- _TASK SET_:
- 1) Decide whether each statement below agrees with the post about scars: (a) The writer says some scars turn transparent and keep hurting. (b) The writer promises to come over when the other person is crying. (c) The writer says they can offer hope. Answer yes or no for each, quoting the deciding words.
- 2) Change the passage of the post about scars from "Oh, you know" to "see your scars.", replacing "crying" with "afraid".

- _DOCUMENT EXTRACT_:
Sometimes you sew yourself up, using your momma's needles and thread, carefully drawing the needle through your skin. It's a form of self-medication, just like the butterfly bandages we've so artfully labeled as our own, but really, don't you want someone else to do that? To patch you up and kiss you on the forehead and never, ever let you go?
You shock me, sometimes, with how deep your cuts are. Like some awful creature off of some alien movie from the 80's where the aliens take over the earth. They're hideous, and I can't believe you held your hand still to snap the picture. Has anyone told you they love you? Because I love you. And I love your cuts. Each and every hideous hole you've created in your body, I love them because they are honest, like you.
Raw emotion is what your eyes shine. The fear and loneliness and pain that you can't hide. And I can't give you hope. I don't know hope.
I spoke to her once, far away, while I lay on the tile floor of some bathroom in some psych ward. She told me to love you, and I screamed I didn't know how but she had drifted away by then, and I just cried.
It's such a burden to love you. You're messy and scary and I don't know if you're going to live or die, but it's necessary. One night doesn't pass when I don't see your frightened eyes and hear you crying for help. What do I do? How do I help you??
Oh, you know some scars heal. You know everything about scars. Some stay dark red and others turn white. . still others turn transparent and hurt like hell for forever. What about the ones on your heart? I think those are the transparent ones- the ones that get camouflaged in daily life and the hustle and bustle of school and work, but the ones that won't stop stinging; the ones that hurt like hell.
Darling, I wish I was someone who could help you, but I won't give up. I'll take what I wish someone had done to help me and do it to help you. I'll come over when you're crying and hold you through the night. That's a promise.
Never do I want you to feel the gnawing emptiness that comes when there's no one there to understand, so I'll be there to know. All I ask is for you to trust me, and let me see your scars.
Remember the stars, love. Remember.
So, I know I blog sporadically, but my non-new years resolution is to blog at least twice a day. . . or maybe once a week, because it takes deep emotions for me to get motivated to write, and deep emotion is usually blocked, if I can help it.

- _SUPPLIED INFORMATION_:

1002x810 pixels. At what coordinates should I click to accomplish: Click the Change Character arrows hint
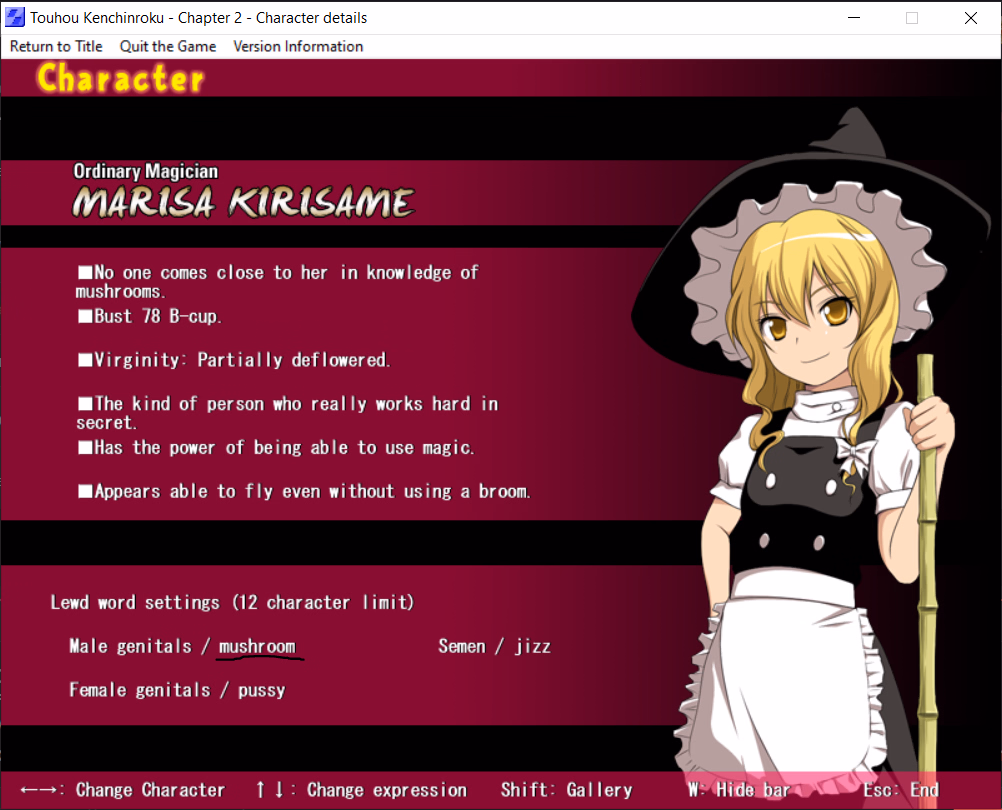click(123, 790)
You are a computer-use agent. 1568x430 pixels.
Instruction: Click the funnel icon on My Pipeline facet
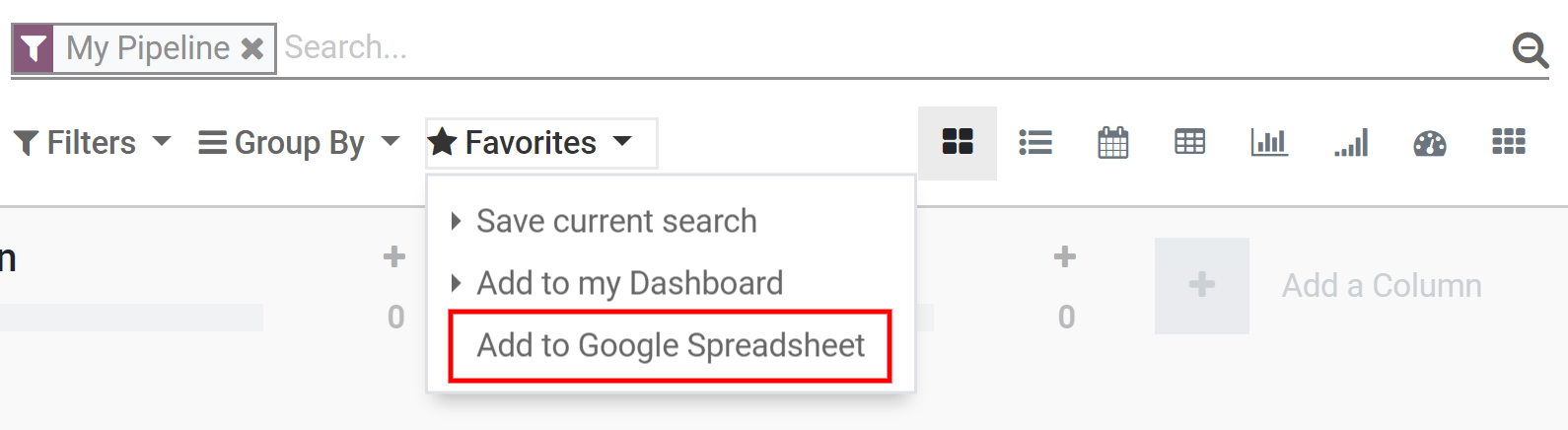[x=34, y=48]
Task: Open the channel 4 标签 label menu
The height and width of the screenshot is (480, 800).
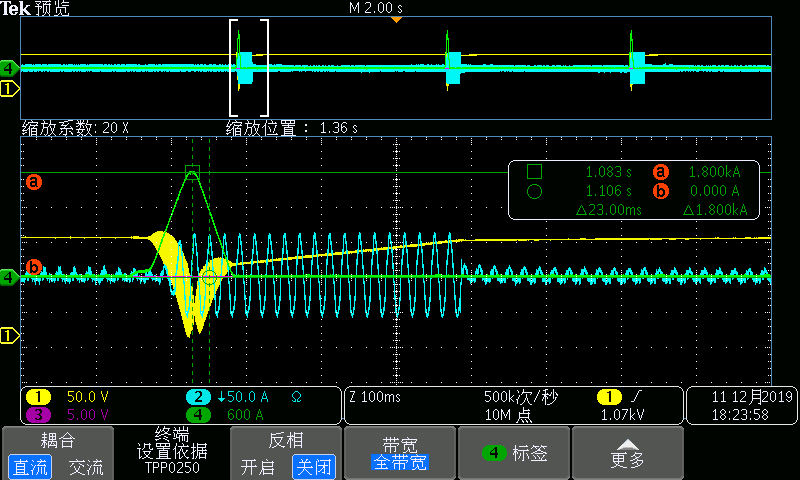Action: point(515,453)
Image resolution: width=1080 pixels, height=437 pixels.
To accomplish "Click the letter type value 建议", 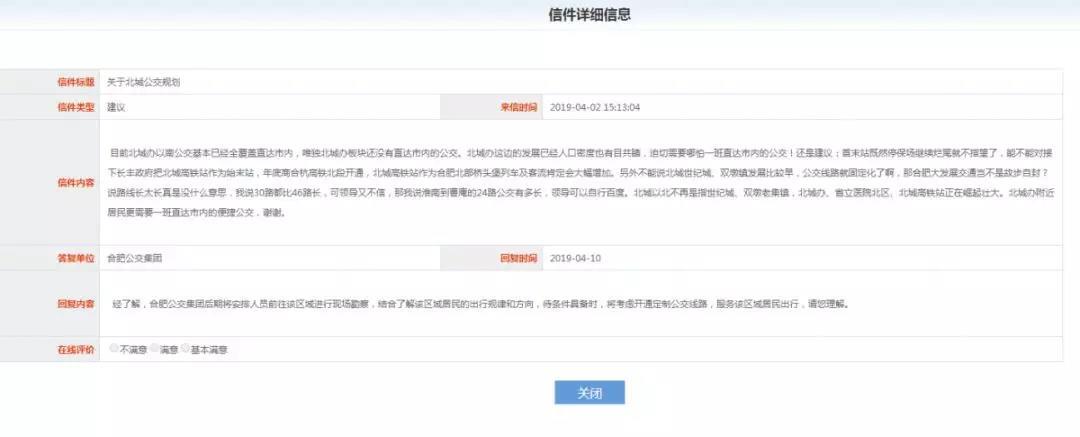I will coord(116,107).
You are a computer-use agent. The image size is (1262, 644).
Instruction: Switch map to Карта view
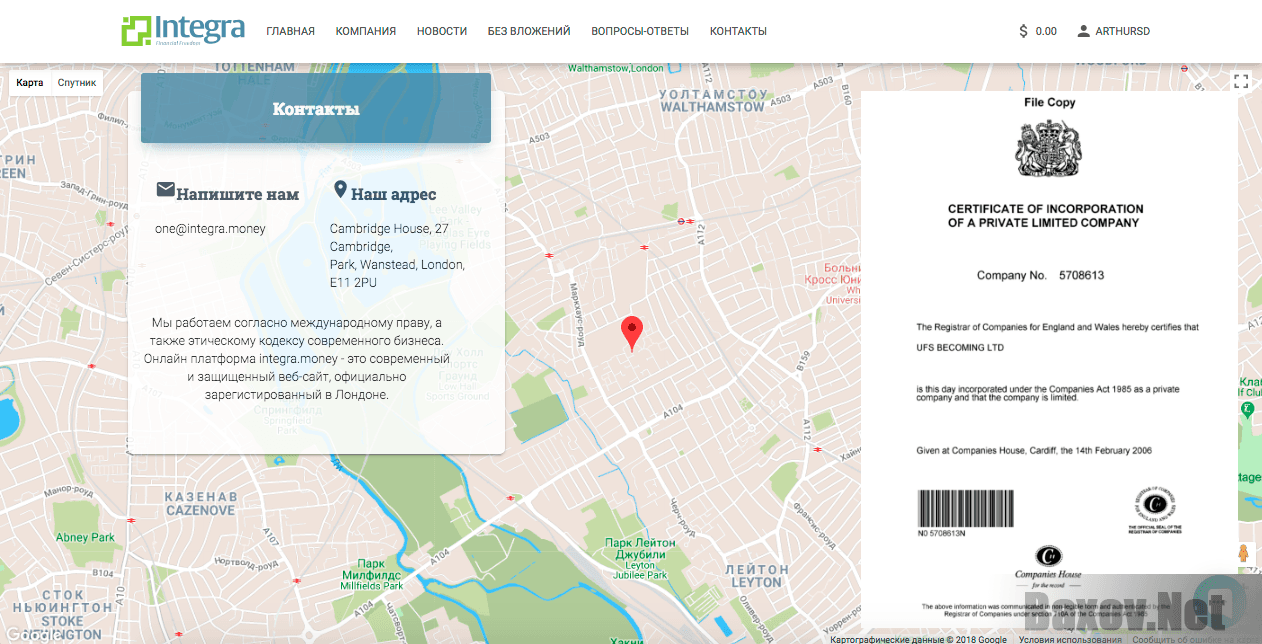pos(30,82)
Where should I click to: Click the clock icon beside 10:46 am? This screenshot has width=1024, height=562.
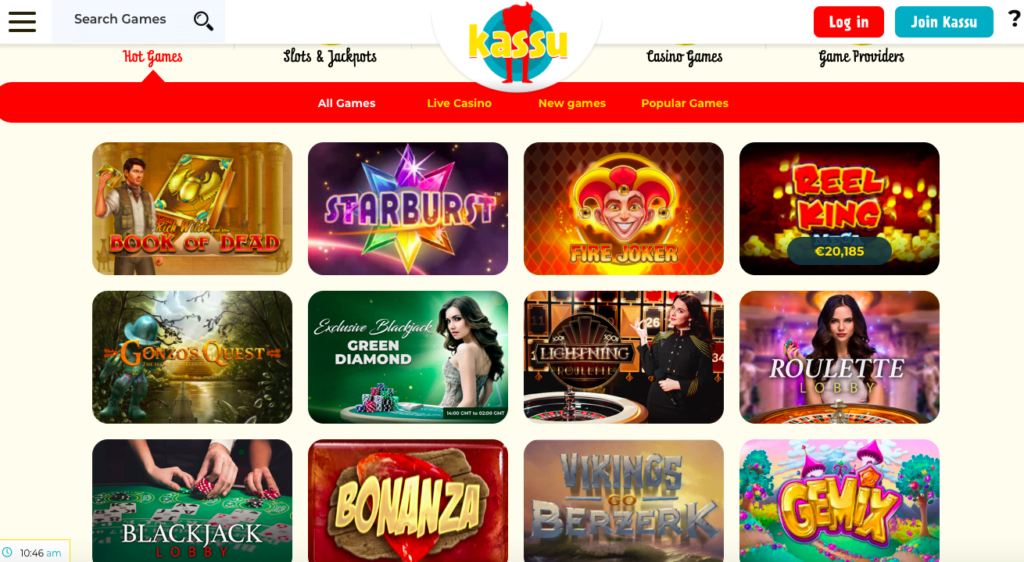8,552
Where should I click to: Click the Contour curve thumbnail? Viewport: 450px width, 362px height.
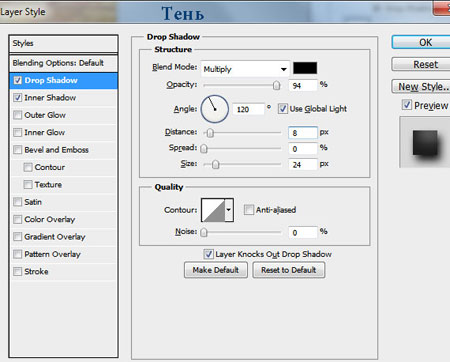point(213,210)
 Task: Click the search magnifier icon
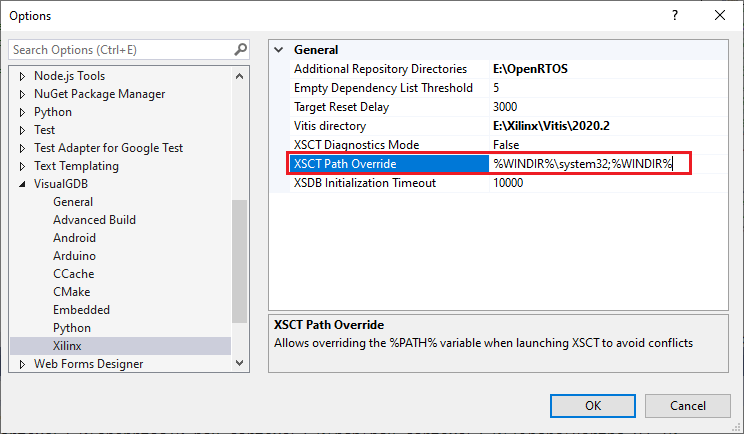click(x=241, y=49)
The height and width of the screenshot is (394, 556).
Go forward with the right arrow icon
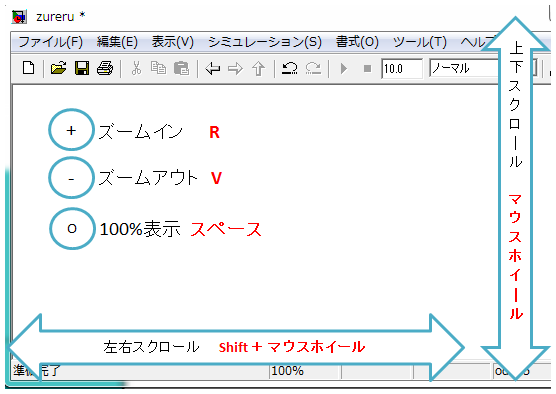(x=235, y=68)
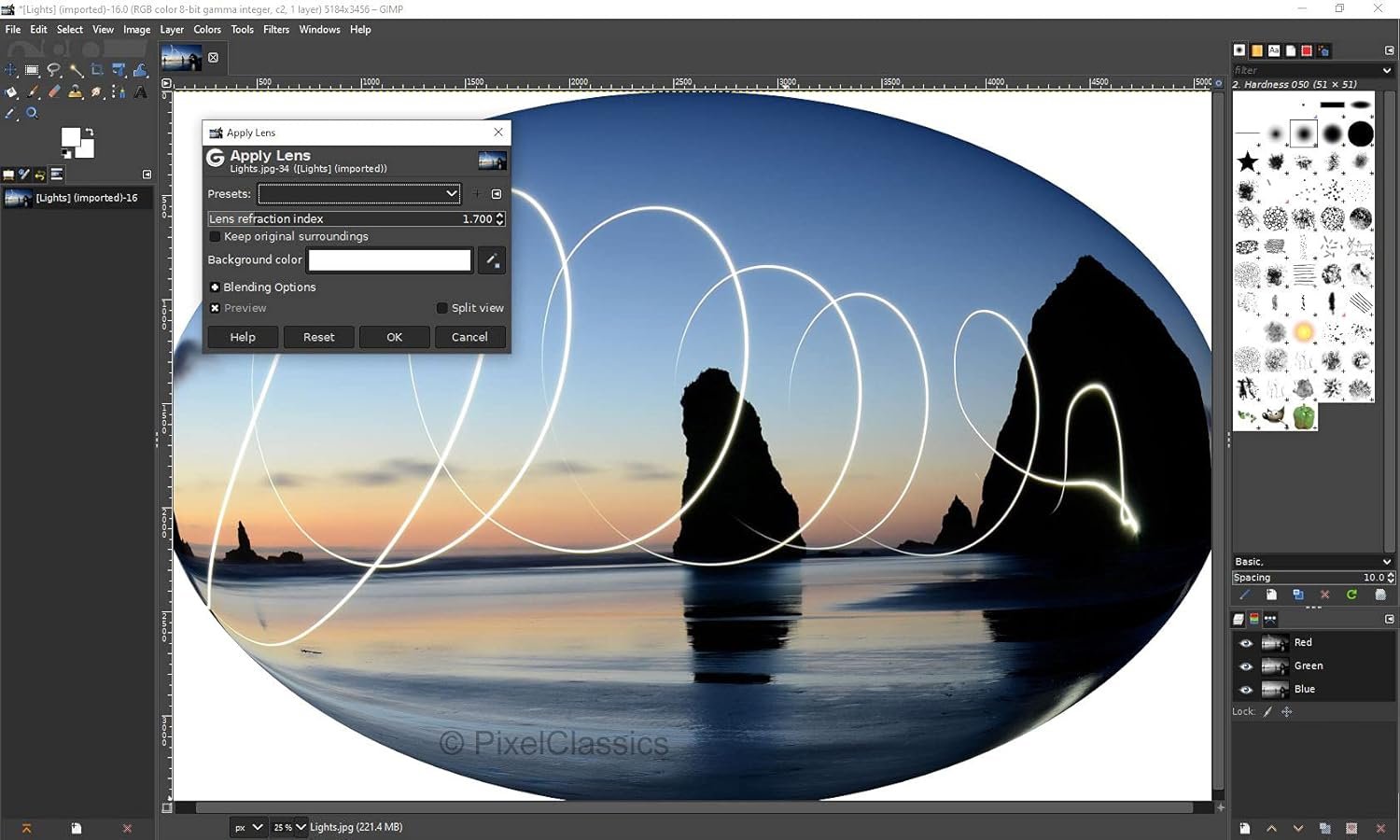Select the Green channel row

[x=1314, y=665]
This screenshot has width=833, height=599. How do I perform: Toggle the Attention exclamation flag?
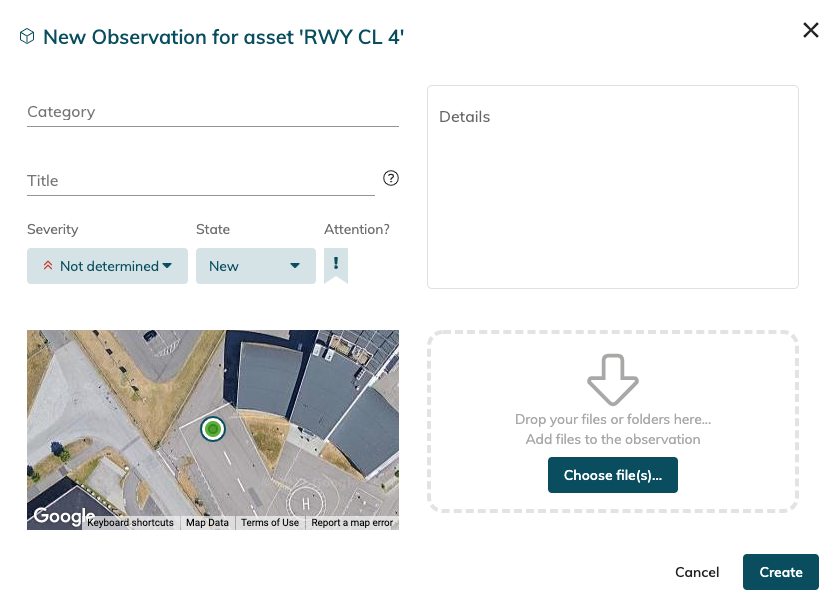point(336,265)
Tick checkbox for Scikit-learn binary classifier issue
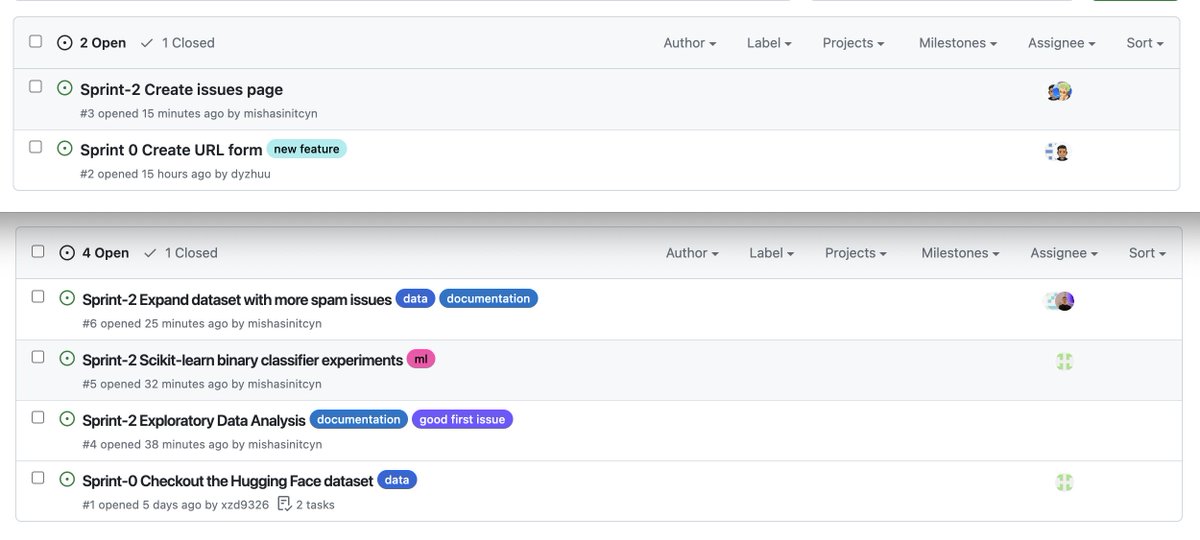Viewport: 1200px width, 540px height. 38,357
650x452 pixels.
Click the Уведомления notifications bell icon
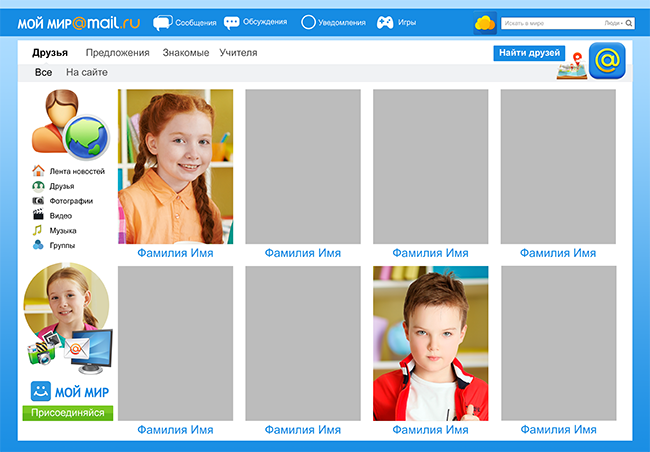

- _TASK-BY-TASK RESULTS_:
- 1)
(a) Yes: "still others turn transparent and hurt like hell for forever."
(b) Yes: "I'll come over when you're crying and hold you through the night."
(c) No: "And I can't give you hope. I don't know hope."

- 2)
Oh, you know some scars heal. You know everything about scars. Some stay dark red and others turn white. . still others turn transparent and hurt like hell for forever. What about the ones on your heart? I think those are the transparent ones- the ones that get camouflaged in daily life and the hustle and bustle of school and work, but the ones that won't stop stinging; the ones that hurt like hell.
Darling, I wish I was someone who could help you, but I won't give up. I'll take what I wish someone had done to help me and do it to help you. I'll come over when you're afraid and hold you through the night. That's a promise.
Never do I want you to feel the gnawing emptiness that comes when there's no one there to understand, so I'll be there to know. All I ask is for you to trust me, and let me see your scars.